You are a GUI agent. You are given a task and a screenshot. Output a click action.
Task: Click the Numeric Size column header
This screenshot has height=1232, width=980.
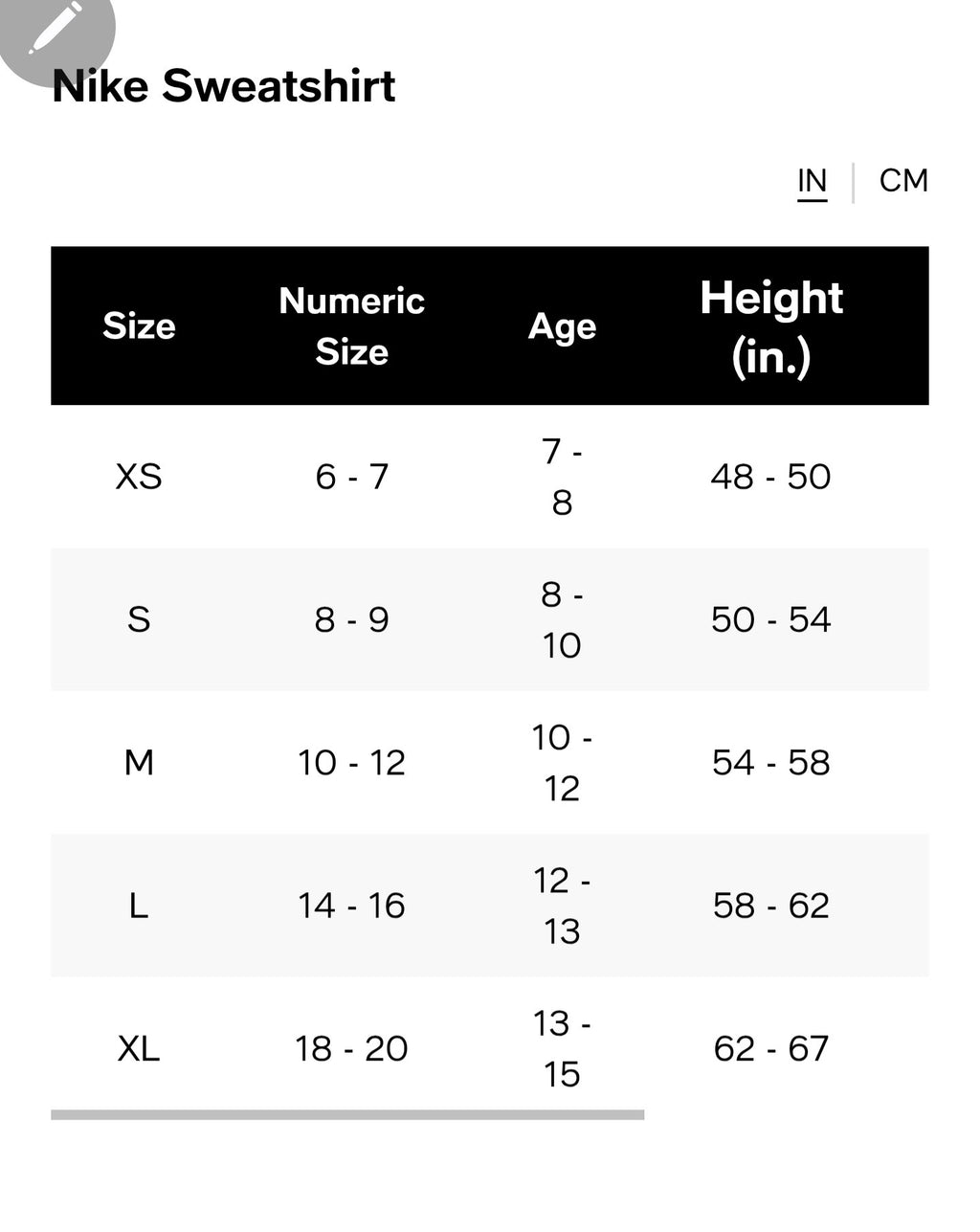351,326
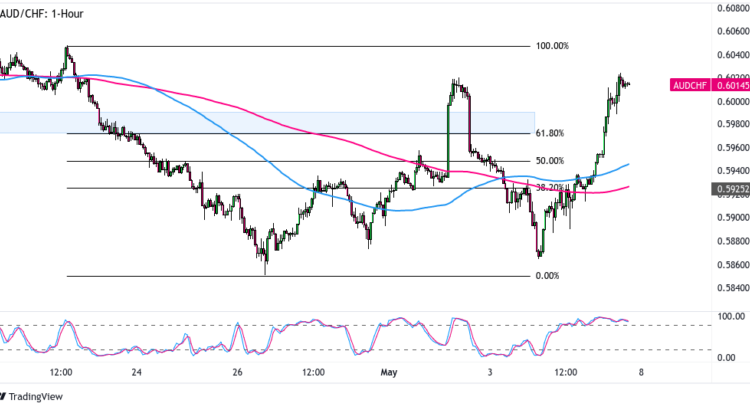Click the 0.60800 price axis label
This screenshot has height=410, width=750.
point(731,9)
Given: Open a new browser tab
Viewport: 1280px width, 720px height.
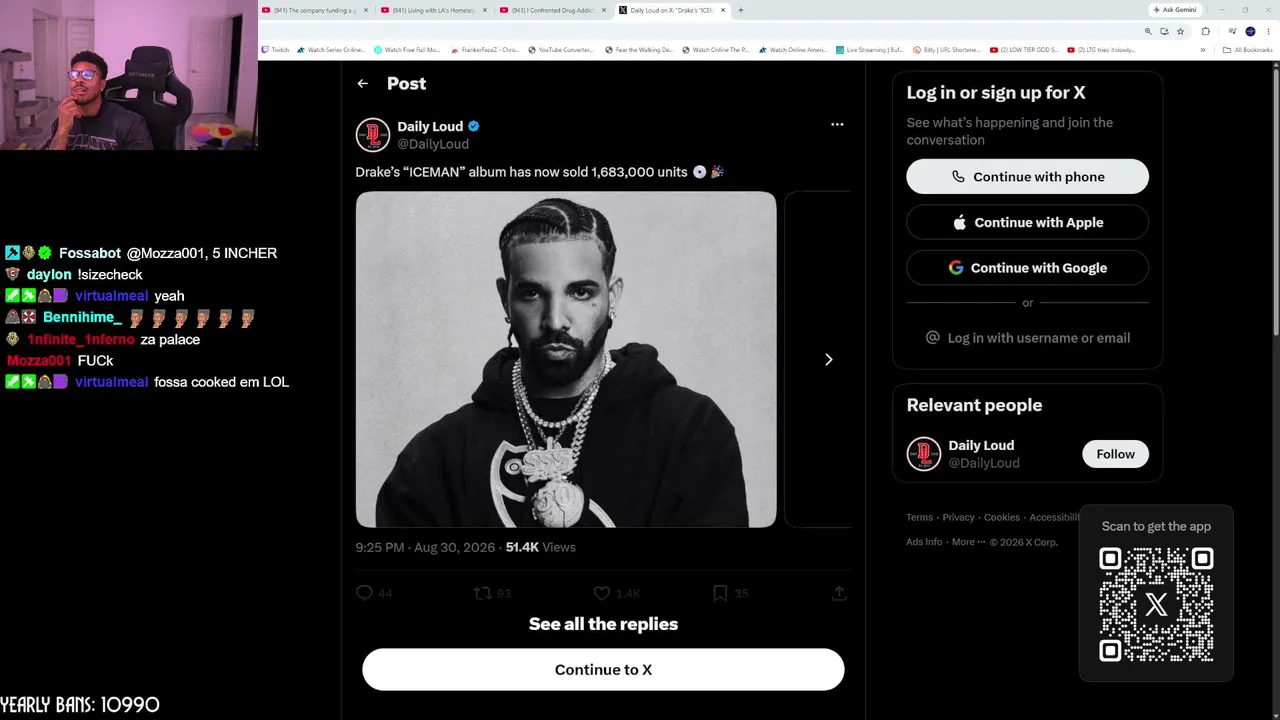Looking at the screenshot, I should [740, 10].
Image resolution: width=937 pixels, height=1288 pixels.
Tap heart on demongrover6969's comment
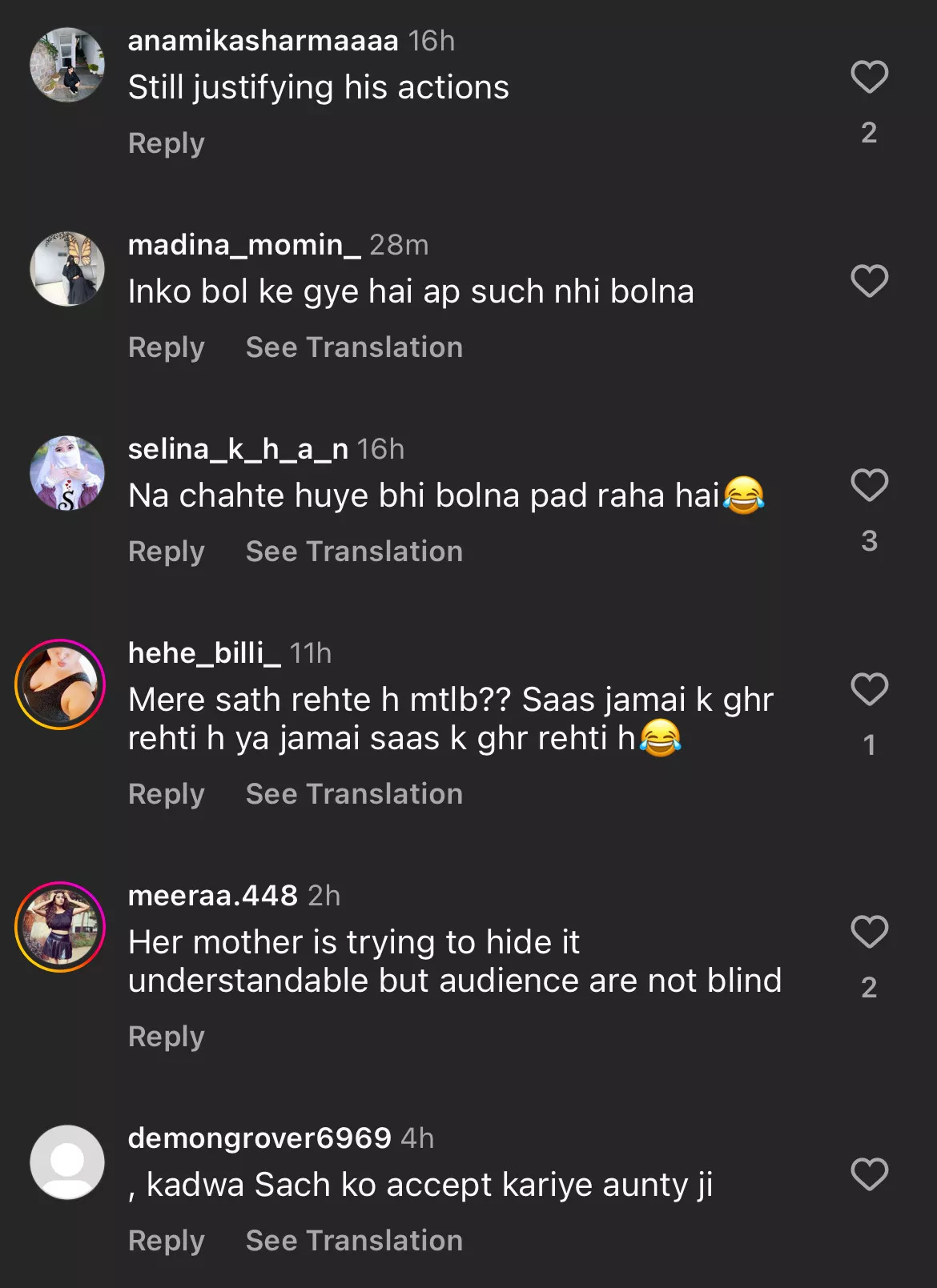pyautogui.click(x=869, y=1175)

- - - - - - -

Work to complete> Every entry, word for word: repeat it, but skip the images.

Solution>
You are a GUI agent. You are given a task and a screenshot. Output a click action.
Task: Click the Numeric Size column header
This screenshot has height=1232, width=980.
351,326
Click the 0.60800 price axis label
This screenshot has height=410, width=750.
point(731,9)
Given: Open a new browser tab
Viewport: 1280px width, 720px height.
Looking at the screenshot, I should [740, 10].
Image resolution: width=937 pixels, height=1288 pixels.
Tap heart on demongrover6969's comment
pyautogui.click(x=869, y=1175)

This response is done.